Prompt: Can you rewrite everything in the records from the line containing "The height and width of the screenshot is (534, 1024)." down to the line containing "click(x=47, y=35)", both lines included, as a numbered list with any blank lines left out?

********************

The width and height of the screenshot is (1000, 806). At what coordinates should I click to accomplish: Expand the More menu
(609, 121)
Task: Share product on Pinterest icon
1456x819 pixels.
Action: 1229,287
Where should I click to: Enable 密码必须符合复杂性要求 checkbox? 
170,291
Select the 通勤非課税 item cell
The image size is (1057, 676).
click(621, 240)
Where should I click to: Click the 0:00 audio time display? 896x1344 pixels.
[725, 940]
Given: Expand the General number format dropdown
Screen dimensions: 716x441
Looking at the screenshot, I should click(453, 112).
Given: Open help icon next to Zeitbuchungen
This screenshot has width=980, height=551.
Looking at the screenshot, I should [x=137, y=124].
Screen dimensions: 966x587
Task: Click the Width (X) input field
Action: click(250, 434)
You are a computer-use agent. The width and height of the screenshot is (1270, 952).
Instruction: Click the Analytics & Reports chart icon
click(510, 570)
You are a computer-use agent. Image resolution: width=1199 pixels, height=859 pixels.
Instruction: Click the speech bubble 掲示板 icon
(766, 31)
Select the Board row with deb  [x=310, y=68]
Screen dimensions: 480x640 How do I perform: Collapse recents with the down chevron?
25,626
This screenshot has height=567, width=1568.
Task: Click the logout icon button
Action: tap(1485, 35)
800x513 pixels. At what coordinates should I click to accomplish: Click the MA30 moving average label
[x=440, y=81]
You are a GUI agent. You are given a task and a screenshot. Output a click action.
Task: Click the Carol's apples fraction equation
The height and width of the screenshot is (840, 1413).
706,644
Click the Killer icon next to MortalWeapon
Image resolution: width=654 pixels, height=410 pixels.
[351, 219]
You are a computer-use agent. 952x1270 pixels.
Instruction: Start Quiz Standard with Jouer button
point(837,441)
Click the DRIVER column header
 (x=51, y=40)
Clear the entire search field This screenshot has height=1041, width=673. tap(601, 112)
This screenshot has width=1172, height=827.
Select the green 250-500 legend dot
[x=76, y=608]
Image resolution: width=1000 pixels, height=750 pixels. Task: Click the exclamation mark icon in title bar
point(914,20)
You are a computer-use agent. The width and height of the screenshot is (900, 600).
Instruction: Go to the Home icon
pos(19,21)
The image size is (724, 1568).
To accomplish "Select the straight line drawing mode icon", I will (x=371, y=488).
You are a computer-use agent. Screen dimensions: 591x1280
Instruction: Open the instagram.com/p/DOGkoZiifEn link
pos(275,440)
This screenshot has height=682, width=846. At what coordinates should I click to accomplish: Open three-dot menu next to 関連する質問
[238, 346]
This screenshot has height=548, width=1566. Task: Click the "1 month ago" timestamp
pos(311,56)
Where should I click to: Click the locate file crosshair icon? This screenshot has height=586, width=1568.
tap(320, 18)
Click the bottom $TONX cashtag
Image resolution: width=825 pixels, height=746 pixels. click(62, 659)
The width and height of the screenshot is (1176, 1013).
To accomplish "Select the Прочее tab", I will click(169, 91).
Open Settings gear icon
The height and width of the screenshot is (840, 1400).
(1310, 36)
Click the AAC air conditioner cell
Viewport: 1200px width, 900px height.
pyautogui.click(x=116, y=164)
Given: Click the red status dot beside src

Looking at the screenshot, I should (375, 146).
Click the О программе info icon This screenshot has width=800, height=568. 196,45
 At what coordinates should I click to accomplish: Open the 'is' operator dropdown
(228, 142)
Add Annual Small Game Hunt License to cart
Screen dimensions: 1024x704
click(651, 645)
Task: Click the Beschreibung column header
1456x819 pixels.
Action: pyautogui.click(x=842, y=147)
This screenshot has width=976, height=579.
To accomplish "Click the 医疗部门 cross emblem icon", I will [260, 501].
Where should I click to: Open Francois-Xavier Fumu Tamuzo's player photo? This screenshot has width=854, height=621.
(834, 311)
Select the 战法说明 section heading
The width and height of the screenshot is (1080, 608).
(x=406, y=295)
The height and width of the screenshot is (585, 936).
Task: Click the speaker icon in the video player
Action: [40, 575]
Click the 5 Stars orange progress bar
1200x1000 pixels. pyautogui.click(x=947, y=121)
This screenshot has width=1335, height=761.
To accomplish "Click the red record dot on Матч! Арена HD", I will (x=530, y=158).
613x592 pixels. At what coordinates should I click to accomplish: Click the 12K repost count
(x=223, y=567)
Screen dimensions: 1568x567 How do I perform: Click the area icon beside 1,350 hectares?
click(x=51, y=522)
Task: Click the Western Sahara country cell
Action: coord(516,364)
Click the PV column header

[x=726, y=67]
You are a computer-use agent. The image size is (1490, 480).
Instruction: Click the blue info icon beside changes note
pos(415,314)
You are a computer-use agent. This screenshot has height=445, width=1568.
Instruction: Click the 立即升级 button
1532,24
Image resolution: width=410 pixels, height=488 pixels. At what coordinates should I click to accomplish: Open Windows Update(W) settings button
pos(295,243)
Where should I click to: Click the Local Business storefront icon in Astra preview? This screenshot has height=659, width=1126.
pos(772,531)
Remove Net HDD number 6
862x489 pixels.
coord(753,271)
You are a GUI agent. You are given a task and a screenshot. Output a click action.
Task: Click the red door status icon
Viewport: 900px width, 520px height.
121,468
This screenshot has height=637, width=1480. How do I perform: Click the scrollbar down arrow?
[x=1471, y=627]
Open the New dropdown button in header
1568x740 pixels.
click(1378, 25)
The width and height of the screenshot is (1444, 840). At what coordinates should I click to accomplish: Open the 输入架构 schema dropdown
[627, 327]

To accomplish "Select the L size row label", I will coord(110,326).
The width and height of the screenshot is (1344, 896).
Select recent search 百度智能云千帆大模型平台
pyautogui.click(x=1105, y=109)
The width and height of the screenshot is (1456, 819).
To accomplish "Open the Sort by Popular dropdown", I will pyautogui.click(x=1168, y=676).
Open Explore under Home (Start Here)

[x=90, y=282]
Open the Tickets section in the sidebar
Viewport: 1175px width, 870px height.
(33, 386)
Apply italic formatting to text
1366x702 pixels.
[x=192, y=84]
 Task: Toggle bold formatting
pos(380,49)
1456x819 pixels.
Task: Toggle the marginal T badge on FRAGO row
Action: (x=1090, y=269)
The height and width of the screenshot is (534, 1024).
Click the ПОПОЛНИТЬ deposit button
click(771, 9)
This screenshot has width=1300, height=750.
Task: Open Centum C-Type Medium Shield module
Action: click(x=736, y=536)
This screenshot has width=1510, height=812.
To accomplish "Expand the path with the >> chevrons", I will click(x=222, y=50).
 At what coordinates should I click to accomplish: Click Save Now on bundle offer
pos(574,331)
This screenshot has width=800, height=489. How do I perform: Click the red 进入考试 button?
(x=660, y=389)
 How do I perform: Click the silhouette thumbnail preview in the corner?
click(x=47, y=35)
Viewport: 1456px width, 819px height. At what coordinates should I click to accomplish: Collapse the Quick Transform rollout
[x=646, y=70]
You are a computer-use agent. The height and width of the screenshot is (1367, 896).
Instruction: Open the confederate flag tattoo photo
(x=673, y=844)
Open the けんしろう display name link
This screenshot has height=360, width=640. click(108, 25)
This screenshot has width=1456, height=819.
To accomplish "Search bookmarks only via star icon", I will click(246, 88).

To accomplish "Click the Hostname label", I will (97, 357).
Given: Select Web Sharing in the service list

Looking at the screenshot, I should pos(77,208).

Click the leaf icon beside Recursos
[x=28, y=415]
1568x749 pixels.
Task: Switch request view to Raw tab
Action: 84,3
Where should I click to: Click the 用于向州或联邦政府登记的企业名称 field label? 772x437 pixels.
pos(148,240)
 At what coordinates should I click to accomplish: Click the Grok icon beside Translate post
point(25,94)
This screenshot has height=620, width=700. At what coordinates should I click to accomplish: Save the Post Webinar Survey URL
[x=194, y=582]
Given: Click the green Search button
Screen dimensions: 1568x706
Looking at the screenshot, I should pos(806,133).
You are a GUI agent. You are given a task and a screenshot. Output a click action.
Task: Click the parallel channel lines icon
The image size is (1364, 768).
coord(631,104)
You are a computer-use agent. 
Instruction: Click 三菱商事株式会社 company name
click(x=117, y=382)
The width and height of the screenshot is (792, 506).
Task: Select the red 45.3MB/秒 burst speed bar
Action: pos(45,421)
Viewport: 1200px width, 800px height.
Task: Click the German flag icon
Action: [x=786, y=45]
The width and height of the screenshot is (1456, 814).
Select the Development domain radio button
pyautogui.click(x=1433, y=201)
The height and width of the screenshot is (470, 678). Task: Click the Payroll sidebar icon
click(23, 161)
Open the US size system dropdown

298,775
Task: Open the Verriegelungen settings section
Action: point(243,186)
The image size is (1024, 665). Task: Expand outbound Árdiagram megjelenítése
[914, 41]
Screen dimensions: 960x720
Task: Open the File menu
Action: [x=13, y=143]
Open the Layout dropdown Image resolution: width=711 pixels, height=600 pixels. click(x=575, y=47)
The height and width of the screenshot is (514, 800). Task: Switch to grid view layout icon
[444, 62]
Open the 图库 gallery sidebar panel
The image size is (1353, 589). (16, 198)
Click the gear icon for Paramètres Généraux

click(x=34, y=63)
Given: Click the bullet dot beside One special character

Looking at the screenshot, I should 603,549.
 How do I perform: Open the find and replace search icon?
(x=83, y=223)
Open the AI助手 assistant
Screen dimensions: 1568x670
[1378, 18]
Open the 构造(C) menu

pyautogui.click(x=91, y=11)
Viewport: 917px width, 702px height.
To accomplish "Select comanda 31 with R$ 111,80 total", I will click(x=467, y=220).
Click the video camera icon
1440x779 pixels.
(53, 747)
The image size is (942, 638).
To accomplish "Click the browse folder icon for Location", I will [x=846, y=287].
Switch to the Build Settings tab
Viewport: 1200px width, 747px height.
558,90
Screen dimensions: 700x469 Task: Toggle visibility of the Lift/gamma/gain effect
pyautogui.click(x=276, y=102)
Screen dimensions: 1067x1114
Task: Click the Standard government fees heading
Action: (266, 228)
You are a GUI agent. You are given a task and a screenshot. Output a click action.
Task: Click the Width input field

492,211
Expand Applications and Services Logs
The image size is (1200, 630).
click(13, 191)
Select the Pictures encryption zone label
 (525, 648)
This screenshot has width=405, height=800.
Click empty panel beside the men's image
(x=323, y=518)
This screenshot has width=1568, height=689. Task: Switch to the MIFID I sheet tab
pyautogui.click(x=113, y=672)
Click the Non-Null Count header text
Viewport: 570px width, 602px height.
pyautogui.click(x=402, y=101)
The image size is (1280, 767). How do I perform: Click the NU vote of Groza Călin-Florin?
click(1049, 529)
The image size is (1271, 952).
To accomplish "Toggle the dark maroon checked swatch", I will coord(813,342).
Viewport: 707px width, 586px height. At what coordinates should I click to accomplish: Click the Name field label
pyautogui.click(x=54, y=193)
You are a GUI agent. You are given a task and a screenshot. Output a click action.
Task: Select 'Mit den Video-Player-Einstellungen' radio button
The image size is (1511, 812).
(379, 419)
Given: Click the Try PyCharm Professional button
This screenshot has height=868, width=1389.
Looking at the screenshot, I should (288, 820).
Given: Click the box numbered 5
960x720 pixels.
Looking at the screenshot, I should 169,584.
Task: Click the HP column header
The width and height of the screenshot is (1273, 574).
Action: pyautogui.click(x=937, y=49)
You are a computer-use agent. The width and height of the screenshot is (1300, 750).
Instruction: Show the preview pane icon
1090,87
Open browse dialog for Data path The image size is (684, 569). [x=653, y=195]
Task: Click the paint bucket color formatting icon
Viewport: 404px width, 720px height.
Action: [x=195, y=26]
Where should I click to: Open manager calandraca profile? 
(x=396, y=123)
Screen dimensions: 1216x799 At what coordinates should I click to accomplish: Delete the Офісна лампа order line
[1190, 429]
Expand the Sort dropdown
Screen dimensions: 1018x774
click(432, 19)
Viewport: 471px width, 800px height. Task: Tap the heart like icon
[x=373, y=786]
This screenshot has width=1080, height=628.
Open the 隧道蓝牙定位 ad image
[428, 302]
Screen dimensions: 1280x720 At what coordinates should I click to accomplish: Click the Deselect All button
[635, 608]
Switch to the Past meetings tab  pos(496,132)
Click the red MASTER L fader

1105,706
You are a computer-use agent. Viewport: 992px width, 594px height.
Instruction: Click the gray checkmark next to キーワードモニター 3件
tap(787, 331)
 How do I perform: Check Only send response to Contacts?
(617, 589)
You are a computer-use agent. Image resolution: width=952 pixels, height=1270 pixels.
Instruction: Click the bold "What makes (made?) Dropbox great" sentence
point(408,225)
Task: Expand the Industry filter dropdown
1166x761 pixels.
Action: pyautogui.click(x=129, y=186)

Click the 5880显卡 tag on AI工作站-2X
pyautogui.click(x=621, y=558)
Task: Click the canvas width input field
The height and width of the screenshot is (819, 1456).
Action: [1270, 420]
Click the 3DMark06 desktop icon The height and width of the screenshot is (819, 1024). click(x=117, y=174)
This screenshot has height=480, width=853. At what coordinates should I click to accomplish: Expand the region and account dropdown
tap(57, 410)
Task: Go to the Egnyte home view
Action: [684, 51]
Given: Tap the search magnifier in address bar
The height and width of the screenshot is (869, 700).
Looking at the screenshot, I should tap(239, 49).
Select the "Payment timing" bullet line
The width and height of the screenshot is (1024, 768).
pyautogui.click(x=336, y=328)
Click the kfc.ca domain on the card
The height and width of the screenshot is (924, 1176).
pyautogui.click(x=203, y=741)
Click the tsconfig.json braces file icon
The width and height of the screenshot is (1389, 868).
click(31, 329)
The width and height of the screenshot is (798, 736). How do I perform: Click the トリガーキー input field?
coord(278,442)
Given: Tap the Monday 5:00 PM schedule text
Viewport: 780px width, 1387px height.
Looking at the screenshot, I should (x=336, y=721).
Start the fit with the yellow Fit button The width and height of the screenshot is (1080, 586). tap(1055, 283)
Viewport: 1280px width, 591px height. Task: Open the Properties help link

********************

Output:
1. The height and width of the screenshot is (534, 1024).
2. Click the ПОПОЛНИТЬ deposit button
3. click(771, 9)
4. This screenshot has width=1300, height=750.
5. Task: Open Centum C-Type Medium Shield module
6. Action: click(x=736, y=536)
7. This screenshot has width=1510, height=812.
8. To accomplish "Expand the path with the >> chevrons", I will click(x=222, y=50).
9.  At what coordinates should I click to accomplish: Click Save Now on bundle offer
10. pos(574,331)
11. This screenshot has width=800, height=489. How do I perform: Click the red 进入考试 button?
12. (x=660, y=389)
13.  How do I perform: Click the silhouette thumbnail preview in the corner?
14. click(x=47, y=35)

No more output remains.